Laurie Montgomery, the pathologist assigned to Andrews, finds Andrews' case exponentially more intriguing as the days pass. Not only does this one highly esteemed man die of an overdose, but more people, exponentially more each day, are being taken to the morgue due to overdoses. There are many similarities between the victims and Laurie feels obligated to warn the public; when she does so, she puts both her life and her job in danger.
On the days where no overdose victims come in, Laurie helps Lou, a Manhattan police officer, solve the case of a young Italian-American boy named Frank. This boy is a mere eighteen years old at the time of his death; a time in which he is tortured and has his eyes severely damaged. As Laurie and Lou work together, they find that an opthalmologist, Dr. Scheffield, is a common factor between the drug overdoses, Frank, and other deaths that have occured within the last few days. As Lou looks even closer, he finds that Paul Cerino, the head of the mafia, is also a patient of the opthalmologist, and is in desperate need of corneal transplants.
Paul Cerino, the head of one of the two major organized crime groups, requires corneal transplants in both of his eyes due to acid burns. The burns originate from an attack by minors who follow Cerino's rival, Vinny. It soon becomes apparent that Frankie's torture and eye damage is an act of retaliation; others are sure to follow.
Laurie is fired for releasing medical information to the public, in an attempt to warn all of a tainted batch of narcotics, as she is being hunted down for knowing too much about the mafia. She continues to study the cases of the overdoses, and frequently contacts Lou; this persistence leads to her capture.

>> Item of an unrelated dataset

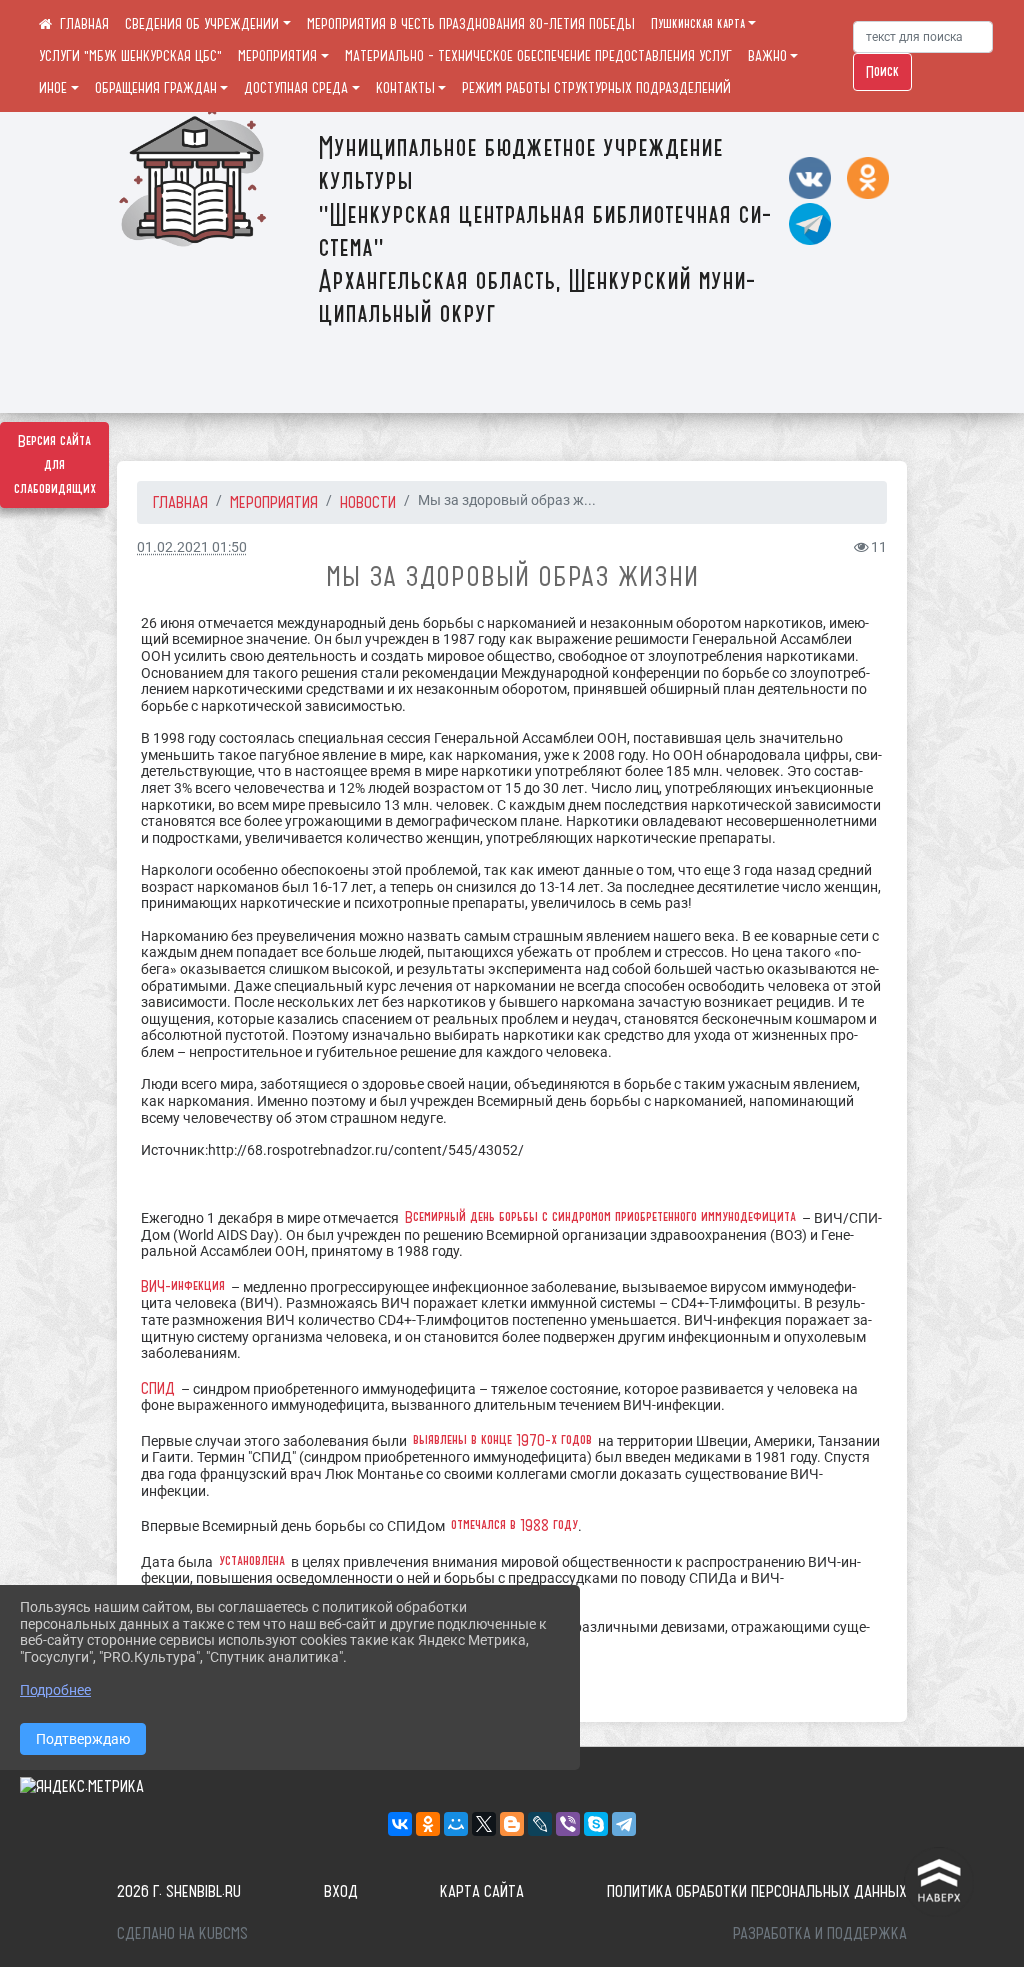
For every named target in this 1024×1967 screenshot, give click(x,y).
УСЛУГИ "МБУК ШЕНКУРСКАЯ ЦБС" (130, 56)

Laurie is taken to a fruit packing plant and is questioned while Lou if frantically searching for her in her old office. During her questioning, Laurie learns that all those who died via accidental overdoses had actually been murdered. Henchmen of Cerino have found organ donors, forcefully enter their homes and drug them. The people soon die, and, as long as the bodies are kept cool, new corneas are donated. These new corneas allow Dr. Scheffield to operate on many patients, such as Cerino.
Cerino and his men had been killing of rivals, innocents civilians, organ donors, and those in need of corneal transplants in an effort to speed up his wating period.
This novel is intriguing and exciting, and I would recommend it to anyone who is interested true medicine combined with fictional scenarios.